Tuesday, October 1, 2019

The Harlem Renaissance: Some Major Figures

Alain Locke






The first African American Rhodes Scholar, a graduate of Harvard University, and one of the major anthologists of the Harlem Renaissance, Alain Locke edited and published The New Negro in 1925. This anthology, which reflects the social and political contexts of the Harlem Renaissance, also distills the spirit and varied talents of Harlem Renaissance poets, dramatists, essayists, and short story writers. Considered one of the preeminent texts of its time, The New Negro conceived of black America as linked not only to other African-based cultural movements around the world but also to other movements, such as the Irish or Czech, that fused ethnic pride or nationalism with a desire for a fresh achievement and independence in art, culture, and politics" (Gates 957).



Charlotte Osgood Mason






Charlotte Osgood Mason was one of many white patrons who subsidized the careers of such artists as Zora Neale Hurston, Langston Hughes, and Alain Locke.

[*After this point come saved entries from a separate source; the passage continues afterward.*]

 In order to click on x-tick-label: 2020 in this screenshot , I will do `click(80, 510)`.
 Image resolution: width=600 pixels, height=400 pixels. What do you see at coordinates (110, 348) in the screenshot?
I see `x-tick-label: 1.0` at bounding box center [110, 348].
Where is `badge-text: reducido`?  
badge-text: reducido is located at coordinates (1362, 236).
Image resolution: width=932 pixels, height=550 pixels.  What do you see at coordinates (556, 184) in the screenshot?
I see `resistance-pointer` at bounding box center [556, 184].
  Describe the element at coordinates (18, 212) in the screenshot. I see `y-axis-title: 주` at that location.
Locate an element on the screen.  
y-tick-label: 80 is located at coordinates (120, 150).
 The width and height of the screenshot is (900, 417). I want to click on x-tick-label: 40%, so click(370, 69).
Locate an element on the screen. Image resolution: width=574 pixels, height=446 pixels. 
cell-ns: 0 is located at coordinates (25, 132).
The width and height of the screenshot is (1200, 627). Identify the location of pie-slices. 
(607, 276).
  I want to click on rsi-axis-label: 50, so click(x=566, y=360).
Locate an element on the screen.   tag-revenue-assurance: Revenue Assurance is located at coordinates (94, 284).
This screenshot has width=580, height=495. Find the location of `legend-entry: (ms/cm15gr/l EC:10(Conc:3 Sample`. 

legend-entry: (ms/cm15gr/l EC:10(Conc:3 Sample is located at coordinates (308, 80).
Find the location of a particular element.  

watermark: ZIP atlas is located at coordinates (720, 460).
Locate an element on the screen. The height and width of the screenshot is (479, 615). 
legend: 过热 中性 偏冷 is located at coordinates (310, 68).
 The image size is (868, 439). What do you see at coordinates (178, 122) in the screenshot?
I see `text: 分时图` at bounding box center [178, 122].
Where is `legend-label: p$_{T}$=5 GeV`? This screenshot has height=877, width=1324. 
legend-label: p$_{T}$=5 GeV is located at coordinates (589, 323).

Considered a "woman of volatile temperament and sometimes arresting ideas," Mason frequently insisted that her beneficiaries addressed her as "Godmother."



Carl Van Vechten






Carl Van Vechten was another principle--and highly visible--patron of the Harlem Renaissance. Initially a music critic and essayist, Van Vechten became closely associated with many of the African American writers who emerged from the Renaissance, including Langston Hughes, Wallace Thurman, and later, Richard Wright. During and well after the Harlem Renaissance reached its peak, Van Vechten took up photography of many of the most notable figures of that time and later. His personal papers are held at the Beinecke Library at Yale, where a collection of over 1800 Kodachrome slides of his photographs is held and featured at this, Library of Congress site.



Jessie Fauset






Phi Beta Kappa graduate of Cornell University, Jessie Fauset published four novels--including her most acclaimed, There is Confusion before becoming the literary editor of the NAACP's The Crisis magazine from 1919-1926.



Arthur Schomburg






Of Puerto Rican and German descent, Arthur Schomberg was born in Santurce, Puerto Rico in 1874. While in primary school, a teacher claimed that African Americans had 'no history.' Schomburg set out to prove her wrong. He devoted most of his adult life to archiving, recording black history that included slave narratives, literature and art, that now comprises the Arthur Schomburg Center for Research in Black Culture at the Harlem branch of the New York Public Library (1).


W.E.B. Dubois

photo from this site.

Considered the "Father of the Harlem Renaissance," William Burqhardt Dubois was a scholar, philosopher, journalist, and educator whose groundbreaking publication, The Souls of Black Folk offered an unprecedented look at the particularized struggles of African Americans in the 20th century. Co-founder of the NAACP and editor of its literary arm, The Crisis, Dubois helped to spearhead the careers of such writers and poets as Countee Cullen and Sterling A. Brown, while he examined the nature of "Double Consciousness," "The Veil," and encouraged African Americans to think of themselves as belonging to a global community.